The fallback position is to steam reform natural gas, a process which produces carbon dioxide and one that is likely to remain cheaper than other means of hydrogen production well into the 2030s, suggesting steam reformation will prove much more than a transitional arrangement.
The hydrogen economy is likely to evolve based on natural gas and LNG in the first instance. This will deliver the benefit of single, large site rather than small, multiple-point carbon dioxide emissions, facilitating capture and storage.
The deep decarbonisation required by the targets promulgated by the EU for 2050 require an ‘all of the above’ strategy in which hydrogen cannot be ignored. Even in areas like shipping, deep decarbonisation targets to hit 2050 targets set by the International Maritime Organisation assume growth in hydrogen as a shipping fuel post-2030 – yet another call on the nascent industry.

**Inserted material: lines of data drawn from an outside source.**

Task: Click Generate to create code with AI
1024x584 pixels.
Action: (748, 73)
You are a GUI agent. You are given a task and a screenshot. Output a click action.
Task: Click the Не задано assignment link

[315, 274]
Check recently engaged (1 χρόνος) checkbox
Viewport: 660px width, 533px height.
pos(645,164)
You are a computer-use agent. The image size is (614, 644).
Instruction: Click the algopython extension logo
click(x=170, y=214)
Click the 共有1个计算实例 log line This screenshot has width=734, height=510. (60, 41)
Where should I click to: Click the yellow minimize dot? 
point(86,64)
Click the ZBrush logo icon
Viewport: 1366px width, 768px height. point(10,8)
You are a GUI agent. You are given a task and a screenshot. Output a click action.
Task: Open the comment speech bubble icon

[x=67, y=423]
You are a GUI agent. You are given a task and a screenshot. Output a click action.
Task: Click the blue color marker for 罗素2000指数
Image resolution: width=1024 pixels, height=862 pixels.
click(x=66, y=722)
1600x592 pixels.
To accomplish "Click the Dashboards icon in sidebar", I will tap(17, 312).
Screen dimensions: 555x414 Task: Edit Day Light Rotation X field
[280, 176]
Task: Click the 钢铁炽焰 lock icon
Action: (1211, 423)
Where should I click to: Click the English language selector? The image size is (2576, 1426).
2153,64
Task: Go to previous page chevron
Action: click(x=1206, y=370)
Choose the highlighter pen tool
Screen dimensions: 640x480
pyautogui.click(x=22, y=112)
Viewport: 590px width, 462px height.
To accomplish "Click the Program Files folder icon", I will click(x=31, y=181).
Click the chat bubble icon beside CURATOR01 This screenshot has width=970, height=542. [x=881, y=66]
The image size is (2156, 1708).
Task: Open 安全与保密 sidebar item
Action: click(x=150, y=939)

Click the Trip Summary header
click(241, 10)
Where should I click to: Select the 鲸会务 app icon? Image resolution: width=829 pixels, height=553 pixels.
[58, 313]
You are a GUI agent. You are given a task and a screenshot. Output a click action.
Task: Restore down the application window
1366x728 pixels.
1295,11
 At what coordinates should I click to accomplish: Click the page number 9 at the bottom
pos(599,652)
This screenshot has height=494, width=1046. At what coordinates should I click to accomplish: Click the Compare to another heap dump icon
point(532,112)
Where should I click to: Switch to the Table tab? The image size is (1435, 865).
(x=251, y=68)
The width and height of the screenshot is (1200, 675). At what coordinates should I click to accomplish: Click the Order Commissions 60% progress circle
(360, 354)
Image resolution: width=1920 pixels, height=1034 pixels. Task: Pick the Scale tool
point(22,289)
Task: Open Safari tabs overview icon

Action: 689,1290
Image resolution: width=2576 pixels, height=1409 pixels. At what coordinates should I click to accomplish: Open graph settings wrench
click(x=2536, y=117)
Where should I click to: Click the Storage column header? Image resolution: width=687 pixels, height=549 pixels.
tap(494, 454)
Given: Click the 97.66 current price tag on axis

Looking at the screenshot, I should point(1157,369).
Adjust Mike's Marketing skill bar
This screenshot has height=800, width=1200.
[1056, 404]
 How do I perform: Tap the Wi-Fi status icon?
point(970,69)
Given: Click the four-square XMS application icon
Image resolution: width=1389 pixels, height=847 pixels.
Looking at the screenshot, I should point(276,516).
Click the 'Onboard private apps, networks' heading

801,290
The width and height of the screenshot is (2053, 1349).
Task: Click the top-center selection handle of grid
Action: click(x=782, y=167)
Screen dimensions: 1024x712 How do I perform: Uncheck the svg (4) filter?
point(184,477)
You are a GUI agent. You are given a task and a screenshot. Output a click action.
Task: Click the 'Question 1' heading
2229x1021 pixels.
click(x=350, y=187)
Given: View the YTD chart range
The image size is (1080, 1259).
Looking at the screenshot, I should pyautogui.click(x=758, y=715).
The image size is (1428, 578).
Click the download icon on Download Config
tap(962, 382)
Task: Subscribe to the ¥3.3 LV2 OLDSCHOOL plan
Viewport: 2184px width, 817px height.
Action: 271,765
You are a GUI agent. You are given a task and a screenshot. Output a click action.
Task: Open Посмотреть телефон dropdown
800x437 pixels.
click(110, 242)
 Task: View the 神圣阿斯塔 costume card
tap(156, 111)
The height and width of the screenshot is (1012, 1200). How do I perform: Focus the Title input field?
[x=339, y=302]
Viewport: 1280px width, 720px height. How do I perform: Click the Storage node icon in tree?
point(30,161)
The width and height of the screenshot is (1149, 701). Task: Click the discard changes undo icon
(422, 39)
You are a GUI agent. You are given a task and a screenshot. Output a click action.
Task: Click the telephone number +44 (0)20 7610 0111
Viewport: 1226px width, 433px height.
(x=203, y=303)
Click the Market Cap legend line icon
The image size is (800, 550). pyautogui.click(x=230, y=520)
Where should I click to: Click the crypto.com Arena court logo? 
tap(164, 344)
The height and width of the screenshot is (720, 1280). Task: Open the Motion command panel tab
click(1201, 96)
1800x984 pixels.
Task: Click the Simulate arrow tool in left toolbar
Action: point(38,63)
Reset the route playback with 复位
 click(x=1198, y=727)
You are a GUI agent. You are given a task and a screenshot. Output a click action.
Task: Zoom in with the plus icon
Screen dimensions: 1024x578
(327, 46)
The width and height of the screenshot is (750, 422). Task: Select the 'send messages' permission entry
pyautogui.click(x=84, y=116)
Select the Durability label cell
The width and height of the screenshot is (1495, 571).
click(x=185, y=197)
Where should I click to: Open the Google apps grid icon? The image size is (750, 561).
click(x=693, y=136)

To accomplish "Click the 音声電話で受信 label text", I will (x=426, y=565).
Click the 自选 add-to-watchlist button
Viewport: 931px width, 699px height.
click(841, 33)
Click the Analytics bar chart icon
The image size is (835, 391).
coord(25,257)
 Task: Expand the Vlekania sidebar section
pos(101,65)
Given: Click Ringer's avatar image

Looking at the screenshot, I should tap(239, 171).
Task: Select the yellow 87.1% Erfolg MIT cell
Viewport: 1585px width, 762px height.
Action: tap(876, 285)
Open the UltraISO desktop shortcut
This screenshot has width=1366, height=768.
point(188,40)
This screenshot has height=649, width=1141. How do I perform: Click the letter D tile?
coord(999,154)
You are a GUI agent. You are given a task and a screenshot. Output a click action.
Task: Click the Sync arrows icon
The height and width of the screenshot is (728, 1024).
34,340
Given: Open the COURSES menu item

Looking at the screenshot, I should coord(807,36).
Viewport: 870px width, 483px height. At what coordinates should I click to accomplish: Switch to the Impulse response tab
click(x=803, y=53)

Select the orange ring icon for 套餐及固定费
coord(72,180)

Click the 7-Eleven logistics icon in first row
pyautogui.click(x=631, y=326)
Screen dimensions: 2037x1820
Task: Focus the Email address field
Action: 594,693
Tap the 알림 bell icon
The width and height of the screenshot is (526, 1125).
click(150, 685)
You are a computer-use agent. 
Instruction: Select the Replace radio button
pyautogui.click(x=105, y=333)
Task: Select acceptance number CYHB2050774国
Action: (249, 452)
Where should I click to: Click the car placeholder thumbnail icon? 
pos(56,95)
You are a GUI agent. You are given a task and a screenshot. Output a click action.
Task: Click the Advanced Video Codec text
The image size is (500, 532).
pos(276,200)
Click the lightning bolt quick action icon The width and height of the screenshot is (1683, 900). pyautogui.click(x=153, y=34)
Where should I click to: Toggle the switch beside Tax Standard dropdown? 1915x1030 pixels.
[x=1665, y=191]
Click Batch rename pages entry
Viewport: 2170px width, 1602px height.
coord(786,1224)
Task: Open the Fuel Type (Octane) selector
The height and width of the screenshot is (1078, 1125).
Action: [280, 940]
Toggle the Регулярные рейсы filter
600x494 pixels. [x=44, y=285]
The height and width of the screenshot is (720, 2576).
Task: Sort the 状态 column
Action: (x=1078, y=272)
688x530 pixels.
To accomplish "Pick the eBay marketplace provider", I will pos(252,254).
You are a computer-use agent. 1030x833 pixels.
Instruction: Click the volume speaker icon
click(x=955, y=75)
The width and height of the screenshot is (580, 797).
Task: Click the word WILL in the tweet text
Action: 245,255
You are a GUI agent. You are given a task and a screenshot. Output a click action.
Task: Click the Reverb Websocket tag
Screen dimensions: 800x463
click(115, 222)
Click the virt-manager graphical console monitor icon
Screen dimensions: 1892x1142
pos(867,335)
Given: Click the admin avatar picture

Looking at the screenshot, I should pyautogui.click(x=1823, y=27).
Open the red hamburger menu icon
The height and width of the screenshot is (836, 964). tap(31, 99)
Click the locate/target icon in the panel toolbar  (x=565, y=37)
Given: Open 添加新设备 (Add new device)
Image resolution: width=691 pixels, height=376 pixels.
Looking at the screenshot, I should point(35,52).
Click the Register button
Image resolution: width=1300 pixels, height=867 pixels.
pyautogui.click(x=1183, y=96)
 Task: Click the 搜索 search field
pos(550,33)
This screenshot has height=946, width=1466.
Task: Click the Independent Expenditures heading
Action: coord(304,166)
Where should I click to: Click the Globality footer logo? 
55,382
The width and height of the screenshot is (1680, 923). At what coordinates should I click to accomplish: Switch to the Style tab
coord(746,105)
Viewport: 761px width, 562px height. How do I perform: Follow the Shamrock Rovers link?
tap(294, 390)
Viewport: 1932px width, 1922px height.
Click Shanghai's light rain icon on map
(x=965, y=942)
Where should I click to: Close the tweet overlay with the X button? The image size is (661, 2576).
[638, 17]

Steam reforming natural gas can provide the volume of hydrogen production required to develop and deploy hydrogen’s end-use applications. However, it also means that Carbon Capture and Storage (CCS) becomes a critical enabling technology for the hydrogen economy, making real environmentalists’ fears not that CCS locks fossil fuels into the system long term, but that the pursuit of the hydrogen economy does - a situation in which CCS could not be allowed to fail.